## Work to be completed
Only certain lines below are wanted: those starting at the line containing "The height and width of the screenshot is (1141, 2384)." and ending at the line containing "Given: Open HWiNFO sensor settings gear icon", both included, each retyped exactly.

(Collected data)
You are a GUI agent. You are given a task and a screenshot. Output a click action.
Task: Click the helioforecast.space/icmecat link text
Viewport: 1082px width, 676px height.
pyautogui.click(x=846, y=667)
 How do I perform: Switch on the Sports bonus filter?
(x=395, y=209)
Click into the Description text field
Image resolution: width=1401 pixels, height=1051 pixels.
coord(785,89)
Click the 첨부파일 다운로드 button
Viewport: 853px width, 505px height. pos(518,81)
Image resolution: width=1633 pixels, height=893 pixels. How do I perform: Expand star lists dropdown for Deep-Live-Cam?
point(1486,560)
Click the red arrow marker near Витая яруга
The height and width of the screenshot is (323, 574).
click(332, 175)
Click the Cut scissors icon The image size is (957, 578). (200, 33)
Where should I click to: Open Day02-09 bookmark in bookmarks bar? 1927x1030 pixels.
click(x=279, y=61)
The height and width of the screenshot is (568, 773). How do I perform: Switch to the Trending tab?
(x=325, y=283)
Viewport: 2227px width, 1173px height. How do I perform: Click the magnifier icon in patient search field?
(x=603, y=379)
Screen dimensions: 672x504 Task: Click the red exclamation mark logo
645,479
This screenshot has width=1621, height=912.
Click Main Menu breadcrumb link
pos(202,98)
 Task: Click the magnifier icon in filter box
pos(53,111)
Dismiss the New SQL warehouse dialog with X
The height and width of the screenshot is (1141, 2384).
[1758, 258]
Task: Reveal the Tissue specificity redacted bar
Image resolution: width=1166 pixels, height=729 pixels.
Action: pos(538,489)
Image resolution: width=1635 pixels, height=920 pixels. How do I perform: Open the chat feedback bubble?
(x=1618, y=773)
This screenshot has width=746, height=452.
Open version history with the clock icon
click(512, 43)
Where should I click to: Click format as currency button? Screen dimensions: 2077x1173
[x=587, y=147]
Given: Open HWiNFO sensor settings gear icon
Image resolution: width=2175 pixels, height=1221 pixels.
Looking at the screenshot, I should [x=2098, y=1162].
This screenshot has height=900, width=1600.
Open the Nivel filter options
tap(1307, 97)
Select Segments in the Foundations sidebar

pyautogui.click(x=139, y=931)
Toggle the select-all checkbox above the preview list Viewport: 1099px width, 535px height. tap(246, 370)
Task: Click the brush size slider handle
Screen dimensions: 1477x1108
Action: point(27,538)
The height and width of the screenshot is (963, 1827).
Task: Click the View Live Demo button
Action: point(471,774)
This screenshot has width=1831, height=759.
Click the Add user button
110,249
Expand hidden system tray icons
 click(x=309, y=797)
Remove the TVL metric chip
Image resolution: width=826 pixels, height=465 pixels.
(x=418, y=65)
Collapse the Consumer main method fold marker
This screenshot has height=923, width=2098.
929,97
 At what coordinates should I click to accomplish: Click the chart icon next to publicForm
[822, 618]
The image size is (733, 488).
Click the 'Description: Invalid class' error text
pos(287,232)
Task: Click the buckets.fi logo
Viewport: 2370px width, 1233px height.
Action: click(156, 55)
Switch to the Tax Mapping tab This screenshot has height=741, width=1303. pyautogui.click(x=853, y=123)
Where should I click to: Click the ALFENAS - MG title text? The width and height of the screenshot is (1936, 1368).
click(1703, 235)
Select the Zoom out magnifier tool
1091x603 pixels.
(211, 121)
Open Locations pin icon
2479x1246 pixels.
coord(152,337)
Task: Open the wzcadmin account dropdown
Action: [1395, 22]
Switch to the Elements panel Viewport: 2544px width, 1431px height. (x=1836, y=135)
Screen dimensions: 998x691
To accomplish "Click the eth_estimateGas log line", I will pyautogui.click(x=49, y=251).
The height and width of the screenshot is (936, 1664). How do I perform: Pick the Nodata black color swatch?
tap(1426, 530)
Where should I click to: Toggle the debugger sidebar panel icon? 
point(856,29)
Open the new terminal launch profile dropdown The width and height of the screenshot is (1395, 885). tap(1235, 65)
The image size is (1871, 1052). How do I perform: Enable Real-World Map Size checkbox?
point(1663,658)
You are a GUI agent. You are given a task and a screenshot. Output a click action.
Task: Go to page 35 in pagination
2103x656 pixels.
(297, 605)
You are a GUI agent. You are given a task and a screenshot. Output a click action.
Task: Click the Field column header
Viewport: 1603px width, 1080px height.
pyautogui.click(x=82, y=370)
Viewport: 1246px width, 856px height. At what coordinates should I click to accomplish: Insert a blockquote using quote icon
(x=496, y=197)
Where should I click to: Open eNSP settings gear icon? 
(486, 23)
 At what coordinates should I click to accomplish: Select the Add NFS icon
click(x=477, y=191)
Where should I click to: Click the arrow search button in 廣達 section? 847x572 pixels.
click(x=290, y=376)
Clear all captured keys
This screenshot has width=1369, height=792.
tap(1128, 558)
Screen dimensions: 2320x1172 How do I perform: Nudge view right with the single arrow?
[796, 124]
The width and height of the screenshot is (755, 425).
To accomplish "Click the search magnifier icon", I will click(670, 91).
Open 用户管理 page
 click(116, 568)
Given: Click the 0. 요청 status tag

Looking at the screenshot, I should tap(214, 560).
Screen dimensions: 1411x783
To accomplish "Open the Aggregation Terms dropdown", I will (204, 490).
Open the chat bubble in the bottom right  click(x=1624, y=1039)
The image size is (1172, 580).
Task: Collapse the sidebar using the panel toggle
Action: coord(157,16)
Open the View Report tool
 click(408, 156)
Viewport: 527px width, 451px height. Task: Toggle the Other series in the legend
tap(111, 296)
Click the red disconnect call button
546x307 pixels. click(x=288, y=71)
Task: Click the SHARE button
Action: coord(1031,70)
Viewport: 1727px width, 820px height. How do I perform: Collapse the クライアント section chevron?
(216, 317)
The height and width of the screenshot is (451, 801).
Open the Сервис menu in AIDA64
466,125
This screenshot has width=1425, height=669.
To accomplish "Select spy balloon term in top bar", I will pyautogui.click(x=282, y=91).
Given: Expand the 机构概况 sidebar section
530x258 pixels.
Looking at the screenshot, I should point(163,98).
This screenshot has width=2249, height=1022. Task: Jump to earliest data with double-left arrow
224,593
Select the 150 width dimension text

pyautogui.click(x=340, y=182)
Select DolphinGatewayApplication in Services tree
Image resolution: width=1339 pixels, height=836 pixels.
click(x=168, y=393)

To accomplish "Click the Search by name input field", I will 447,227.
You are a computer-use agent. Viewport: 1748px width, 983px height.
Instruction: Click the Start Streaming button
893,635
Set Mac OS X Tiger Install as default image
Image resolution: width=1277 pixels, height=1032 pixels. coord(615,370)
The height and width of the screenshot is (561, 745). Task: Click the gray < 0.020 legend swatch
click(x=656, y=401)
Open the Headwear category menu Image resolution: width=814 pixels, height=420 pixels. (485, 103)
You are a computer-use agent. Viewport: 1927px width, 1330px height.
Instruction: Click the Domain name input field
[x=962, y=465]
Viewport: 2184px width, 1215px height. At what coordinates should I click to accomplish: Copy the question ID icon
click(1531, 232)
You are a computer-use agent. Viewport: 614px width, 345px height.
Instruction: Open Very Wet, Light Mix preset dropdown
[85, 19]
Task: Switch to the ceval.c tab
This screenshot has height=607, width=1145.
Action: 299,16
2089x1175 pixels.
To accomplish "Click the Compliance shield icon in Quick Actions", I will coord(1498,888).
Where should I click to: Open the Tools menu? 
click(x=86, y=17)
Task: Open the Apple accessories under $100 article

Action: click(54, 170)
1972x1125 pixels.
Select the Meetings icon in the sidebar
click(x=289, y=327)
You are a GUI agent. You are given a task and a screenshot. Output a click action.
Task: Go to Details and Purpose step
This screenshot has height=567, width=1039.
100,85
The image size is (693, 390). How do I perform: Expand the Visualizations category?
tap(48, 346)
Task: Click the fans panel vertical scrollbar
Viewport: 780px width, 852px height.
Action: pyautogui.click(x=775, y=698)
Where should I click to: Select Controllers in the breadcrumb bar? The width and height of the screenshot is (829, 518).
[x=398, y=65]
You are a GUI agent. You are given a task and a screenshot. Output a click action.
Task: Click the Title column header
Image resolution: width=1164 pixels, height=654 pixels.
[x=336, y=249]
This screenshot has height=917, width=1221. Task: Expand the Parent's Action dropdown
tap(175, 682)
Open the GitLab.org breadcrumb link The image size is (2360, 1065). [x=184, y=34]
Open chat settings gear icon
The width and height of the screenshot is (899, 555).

## Written answer
The height and width of the screenshot is (1141, 2384).
[1758, 258]
Task: Reveal the Tissue specificity redacted bar
Image resolution: width=1166 pixels, height=729 pixels.
Action: pos(538,489)
Image resolution: width=1635 pixels, height=920 pixels. How do I perform: Open the chat feedback bubble?
(x=1618, y=773)
This screenshot has width=746, height=452.
Open version history with the clock icon
click(512, 43)
Where should I click to: Click format as currency button? Screen dimensions: 2077x1173
[x=587, y=147]
Given: Open HWiNFO sensor settings gear icon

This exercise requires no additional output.